VC firms are typically set up as limited partnerships with two types; limited and general partners. Limited partners provide the funding in the form of a Capital Commitment, or obligation to pay when called upon. It is the responsibility of the general partners to put together deals that are attractive to their counterpart, in exchange for a percentage of profit.
VC firms knowingly make high-risk investments. The funding they provide is in exchange for equity in the company, and like all things when dealing in risk — the higher the risk, the more expensive it is. Your risk as a startup will be determined by the information and confidence you present. Ownership required by the VC firm can range between 15% — 25%.

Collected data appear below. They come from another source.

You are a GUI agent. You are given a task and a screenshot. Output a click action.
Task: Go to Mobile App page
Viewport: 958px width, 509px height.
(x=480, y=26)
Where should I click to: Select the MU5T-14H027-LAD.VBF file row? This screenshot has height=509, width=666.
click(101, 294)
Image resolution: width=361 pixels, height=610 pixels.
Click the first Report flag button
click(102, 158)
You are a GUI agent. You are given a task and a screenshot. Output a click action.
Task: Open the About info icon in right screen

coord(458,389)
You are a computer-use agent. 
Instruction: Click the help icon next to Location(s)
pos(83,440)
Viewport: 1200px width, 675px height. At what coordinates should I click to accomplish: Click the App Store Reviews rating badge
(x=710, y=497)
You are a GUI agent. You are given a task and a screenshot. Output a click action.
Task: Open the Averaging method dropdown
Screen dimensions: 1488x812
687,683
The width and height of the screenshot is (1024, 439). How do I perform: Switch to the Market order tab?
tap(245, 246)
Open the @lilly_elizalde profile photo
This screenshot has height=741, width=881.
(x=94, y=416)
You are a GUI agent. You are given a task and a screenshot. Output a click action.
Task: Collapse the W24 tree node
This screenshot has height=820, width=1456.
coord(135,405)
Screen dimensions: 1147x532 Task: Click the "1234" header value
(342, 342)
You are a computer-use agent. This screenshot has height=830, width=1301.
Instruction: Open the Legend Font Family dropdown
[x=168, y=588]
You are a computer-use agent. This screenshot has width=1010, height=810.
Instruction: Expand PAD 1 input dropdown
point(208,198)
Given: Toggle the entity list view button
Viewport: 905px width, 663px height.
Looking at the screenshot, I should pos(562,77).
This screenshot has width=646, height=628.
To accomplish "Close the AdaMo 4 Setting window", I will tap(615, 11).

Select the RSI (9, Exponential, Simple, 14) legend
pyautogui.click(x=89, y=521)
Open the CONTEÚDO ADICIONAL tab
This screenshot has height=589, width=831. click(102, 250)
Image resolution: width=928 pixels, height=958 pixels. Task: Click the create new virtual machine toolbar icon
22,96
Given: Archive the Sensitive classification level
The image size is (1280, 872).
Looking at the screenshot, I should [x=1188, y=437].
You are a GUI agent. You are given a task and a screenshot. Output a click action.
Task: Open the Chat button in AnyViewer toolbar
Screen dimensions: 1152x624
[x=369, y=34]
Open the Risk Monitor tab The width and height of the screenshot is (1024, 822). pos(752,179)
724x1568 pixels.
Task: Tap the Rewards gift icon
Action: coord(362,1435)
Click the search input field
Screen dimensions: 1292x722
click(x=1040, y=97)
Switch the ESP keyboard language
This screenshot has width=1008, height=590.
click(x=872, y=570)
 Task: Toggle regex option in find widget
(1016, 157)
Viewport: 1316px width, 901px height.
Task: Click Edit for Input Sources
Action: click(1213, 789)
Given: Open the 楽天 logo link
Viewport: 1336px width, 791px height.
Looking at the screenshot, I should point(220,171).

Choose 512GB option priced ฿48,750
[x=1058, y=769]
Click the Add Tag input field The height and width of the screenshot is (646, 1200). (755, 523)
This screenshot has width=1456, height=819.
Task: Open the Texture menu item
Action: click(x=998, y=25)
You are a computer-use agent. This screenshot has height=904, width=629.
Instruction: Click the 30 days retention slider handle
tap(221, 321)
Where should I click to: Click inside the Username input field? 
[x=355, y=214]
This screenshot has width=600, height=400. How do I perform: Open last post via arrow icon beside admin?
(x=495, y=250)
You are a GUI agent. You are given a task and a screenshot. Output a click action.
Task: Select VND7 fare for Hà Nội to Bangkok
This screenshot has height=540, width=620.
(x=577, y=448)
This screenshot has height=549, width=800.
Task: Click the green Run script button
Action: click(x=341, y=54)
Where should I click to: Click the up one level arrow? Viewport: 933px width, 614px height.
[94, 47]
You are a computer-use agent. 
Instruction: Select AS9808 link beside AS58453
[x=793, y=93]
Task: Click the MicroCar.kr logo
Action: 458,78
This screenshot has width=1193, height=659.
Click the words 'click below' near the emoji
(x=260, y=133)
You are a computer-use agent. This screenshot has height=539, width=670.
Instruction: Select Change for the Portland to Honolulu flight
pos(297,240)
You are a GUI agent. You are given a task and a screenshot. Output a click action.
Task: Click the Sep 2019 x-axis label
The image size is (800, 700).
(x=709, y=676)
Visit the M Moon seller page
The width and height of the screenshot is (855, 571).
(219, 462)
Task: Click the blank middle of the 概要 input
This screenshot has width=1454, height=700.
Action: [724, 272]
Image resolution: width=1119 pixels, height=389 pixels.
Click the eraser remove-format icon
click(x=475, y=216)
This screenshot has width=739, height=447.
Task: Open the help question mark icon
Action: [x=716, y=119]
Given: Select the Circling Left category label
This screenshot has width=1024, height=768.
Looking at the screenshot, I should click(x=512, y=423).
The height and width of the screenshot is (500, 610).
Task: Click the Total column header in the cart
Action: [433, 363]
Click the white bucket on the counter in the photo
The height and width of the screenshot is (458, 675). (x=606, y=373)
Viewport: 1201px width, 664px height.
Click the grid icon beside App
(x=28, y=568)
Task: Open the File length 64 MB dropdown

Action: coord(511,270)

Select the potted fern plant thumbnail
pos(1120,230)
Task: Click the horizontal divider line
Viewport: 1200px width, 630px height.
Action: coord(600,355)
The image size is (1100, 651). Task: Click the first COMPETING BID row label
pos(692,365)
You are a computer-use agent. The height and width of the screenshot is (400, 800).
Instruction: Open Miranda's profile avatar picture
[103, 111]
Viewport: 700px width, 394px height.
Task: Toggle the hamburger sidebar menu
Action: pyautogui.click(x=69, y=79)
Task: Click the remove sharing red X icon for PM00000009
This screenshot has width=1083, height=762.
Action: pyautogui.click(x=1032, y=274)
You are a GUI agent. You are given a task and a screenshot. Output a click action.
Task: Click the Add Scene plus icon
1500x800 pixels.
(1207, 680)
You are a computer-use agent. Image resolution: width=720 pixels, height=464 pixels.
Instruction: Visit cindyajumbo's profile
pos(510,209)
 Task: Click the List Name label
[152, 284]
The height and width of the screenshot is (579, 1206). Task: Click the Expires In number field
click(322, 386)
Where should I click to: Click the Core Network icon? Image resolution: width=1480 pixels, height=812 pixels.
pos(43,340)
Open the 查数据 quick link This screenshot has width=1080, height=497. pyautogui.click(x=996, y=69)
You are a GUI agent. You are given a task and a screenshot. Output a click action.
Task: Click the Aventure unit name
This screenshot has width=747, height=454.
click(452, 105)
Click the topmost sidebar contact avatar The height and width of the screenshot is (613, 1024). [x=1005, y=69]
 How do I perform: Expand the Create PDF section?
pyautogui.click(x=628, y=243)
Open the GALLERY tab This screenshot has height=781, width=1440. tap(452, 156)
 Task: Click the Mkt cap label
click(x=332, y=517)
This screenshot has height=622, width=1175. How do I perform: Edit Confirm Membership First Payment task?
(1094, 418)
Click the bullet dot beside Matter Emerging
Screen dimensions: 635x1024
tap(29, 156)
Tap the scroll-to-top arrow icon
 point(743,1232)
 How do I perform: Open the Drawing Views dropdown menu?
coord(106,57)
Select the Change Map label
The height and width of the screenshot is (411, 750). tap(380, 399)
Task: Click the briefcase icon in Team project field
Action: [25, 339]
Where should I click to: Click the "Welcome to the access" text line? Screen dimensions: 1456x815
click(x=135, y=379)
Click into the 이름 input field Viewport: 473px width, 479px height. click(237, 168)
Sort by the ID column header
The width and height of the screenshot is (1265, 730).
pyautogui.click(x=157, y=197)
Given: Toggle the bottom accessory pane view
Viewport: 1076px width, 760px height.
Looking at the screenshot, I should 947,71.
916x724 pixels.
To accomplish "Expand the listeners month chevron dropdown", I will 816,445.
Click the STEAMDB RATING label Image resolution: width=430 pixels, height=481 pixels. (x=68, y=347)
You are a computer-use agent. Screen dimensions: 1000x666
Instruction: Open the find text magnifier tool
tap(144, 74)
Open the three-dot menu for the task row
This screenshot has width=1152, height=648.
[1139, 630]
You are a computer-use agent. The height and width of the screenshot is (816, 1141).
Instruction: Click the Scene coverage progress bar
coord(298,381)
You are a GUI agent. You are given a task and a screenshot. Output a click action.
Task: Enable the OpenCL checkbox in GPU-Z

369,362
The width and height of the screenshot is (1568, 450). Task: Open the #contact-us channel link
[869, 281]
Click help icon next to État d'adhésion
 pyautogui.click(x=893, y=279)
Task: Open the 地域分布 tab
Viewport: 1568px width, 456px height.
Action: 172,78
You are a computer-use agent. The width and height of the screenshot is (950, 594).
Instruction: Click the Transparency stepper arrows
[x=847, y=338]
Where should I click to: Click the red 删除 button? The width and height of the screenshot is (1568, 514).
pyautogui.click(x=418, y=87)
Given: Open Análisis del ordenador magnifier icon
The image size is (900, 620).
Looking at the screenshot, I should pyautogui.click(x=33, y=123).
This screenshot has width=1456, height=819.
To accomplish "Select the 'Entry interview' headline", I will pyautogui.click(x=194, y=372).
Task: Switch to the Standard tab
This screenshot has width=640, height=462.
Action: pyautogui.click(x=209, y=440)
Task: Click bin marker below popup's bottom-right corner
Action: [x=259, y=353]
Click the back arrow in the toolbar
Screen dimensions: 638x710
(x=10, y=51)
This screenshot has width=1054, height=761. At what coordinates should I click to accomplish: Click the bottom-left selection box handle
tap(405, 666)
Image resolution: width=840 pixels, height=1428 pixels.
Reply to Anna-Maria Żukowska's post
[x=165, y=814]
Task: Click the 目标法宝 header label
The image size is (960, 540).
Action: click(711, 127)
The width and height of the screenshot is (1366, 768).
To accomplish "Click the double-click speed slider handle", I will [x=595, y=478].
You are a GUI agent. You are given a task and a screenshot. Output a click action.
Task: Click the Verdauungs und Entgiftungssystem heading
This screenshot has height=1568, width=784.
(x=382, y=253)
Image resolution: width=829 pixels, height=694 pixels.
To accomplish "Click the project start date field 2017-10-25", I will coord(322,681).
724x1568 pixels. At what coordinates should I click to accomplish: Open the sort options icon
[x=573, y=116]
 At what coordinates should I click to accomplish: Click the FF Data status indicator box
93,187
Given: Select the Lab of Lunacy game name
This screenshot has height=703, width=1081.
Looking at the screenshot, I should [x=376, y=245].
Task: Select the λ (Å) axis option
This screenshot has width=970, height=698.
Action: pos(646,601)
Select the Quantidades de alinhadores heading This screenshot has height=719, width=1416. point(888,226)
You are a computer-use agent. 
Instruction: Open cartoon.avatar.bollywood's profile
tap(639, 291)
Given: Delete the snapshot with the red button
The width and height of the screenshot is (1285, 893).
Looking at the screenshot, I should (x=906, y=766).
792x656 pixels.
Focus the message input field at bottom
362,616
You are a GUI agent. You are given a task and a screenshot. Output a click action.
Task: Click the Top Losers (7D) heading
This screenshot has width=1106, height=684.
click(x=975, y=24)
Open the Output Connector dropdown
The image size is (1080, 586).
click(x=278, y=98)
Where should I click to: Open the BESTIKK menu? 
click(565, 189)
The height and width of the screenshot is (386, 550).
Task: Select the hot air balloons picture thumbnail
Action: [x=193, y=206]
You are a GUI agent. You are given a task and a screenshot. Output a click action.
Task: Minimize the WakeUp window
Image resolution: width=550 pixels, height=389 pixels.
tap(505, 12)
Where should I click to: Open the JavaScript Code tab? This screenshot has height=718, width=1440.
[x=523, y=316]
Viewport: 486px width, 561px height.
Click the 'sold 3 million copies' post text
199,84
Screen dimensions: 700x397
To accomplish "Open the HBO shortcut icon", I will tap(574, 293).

The funds raised in a VC round for a tech startup serve one major purpose — scaling.
VC firms evaluate businesses that have a proven track record and product. Candidates must be able to present evidence to the market and sales potential and are interested in either growing up or out (geographically or for enterprise). This limits who this applies to primarily, but not exclusively, to tech businesses.
In order to be accepted by a firm, the numbers must work. VC firms work in the millions and billions, and will expect a model that has the capacity provide a large exit. While most VC recipients do not reach the numbers required for acceptance, confidence in the company’s potential is expected.
Of the millions of companies created every year, just a few thousand get VC funding. Nearly every tech company you recognize has been funded by VCs, including: Apple, Amazon, Google, Facebook, eBay and PayPal.
1 The Nuts and Bolts of Business Plans – MIT Course 15.S21. By Joe Hadzima (nutsandbolts.mit.edu)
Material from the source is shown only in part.